### INFORMATION SHOWN:
########

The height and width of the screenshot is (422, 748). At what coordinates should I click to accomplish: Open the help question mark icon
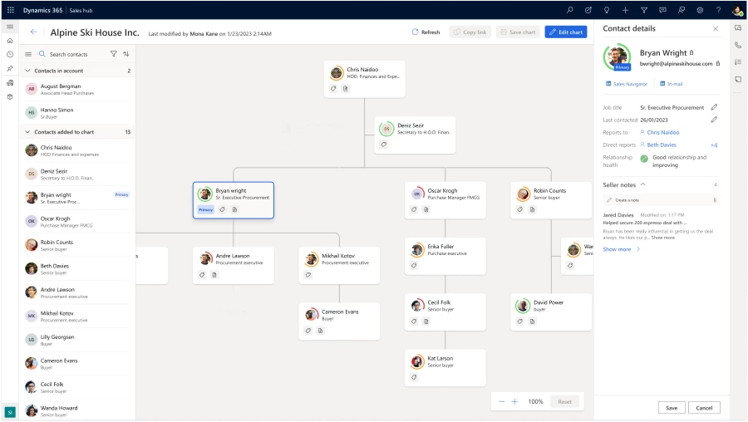pos(717,10)
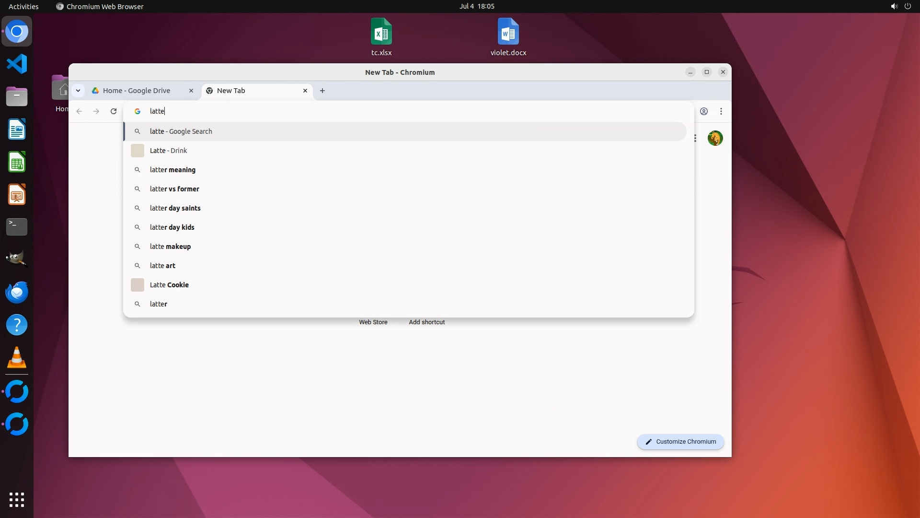Launch Visual Studio Code from dock

[17, 64]
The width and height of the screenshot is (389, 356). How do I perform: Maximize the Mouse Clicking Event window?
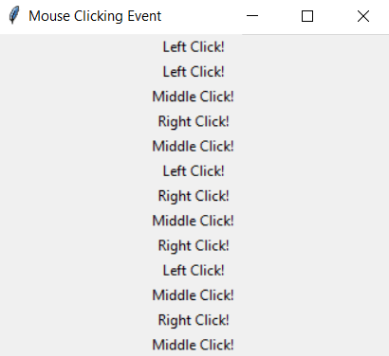point(307,16)
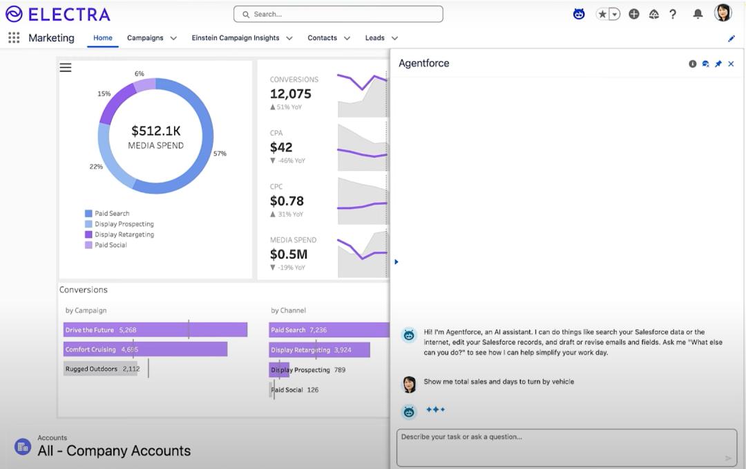Open the App Launcher grid icon
This screenshot has width=746, height=469.
tap(14, 38)
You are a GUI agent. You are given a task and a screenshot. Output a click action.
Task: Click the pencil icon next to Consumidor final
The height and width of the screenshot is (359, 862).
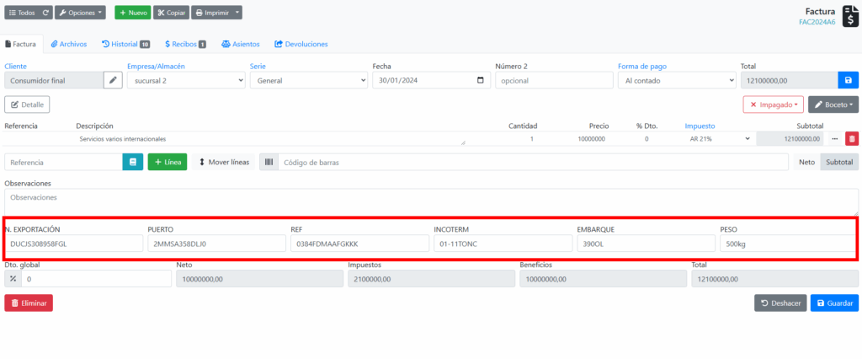(113, 80)
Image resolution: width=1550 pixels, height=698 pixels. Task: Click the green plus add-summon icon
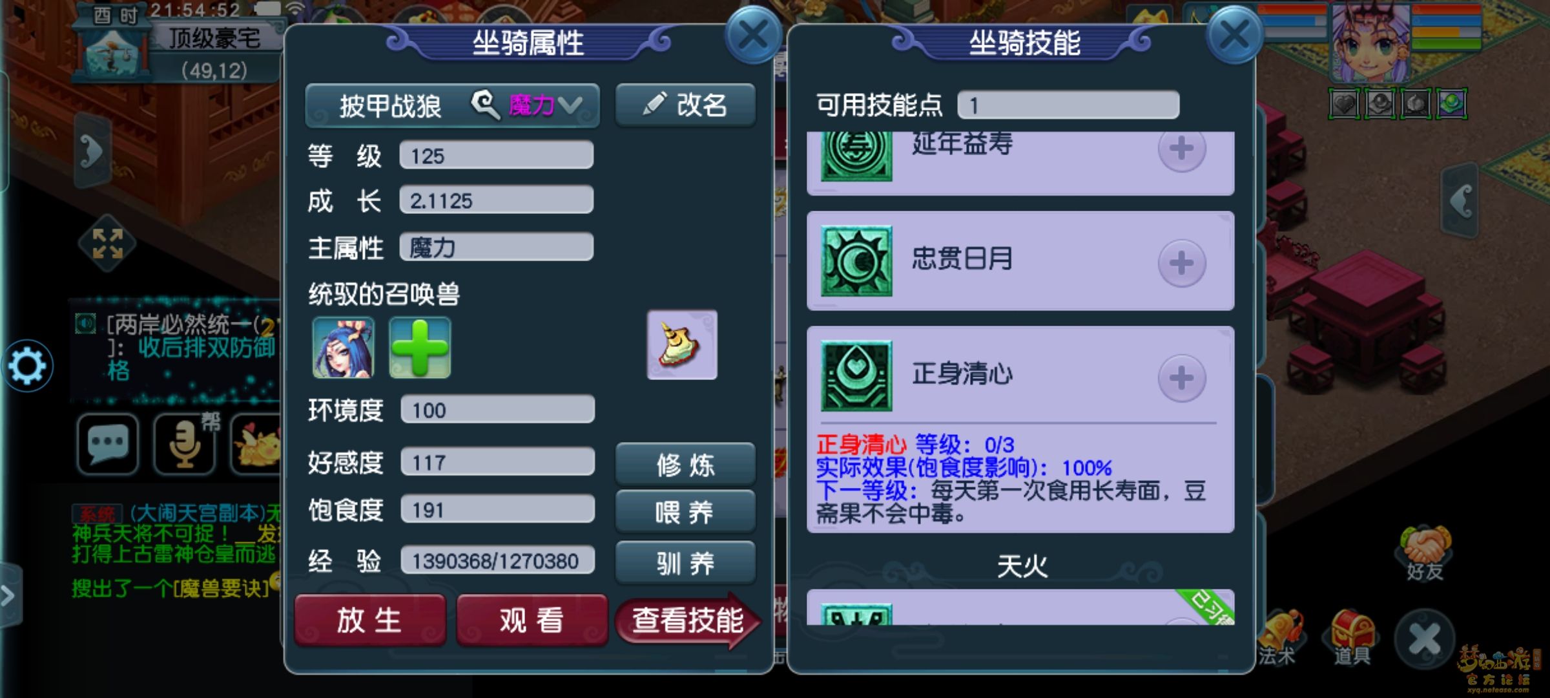click(420, 347)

########

Set out the part of the material that opens with the line containing "You are a GUI" and runs through the end of the material as a numbered list, one line per item, skipping blank lines. Leave the pictures out.

1. You are a GUI agent. You are given a task and a screenshot. Output a click action.
2. Task: Click the pencil icon next to Consumidor final
3. The height and width of the screenshot is (359, 862).
4. (113, 80)
5. Image resolution: width=1550 pixels, height=698 pixels. Task: Click the green plus add-summon icon
6. click(420, 347)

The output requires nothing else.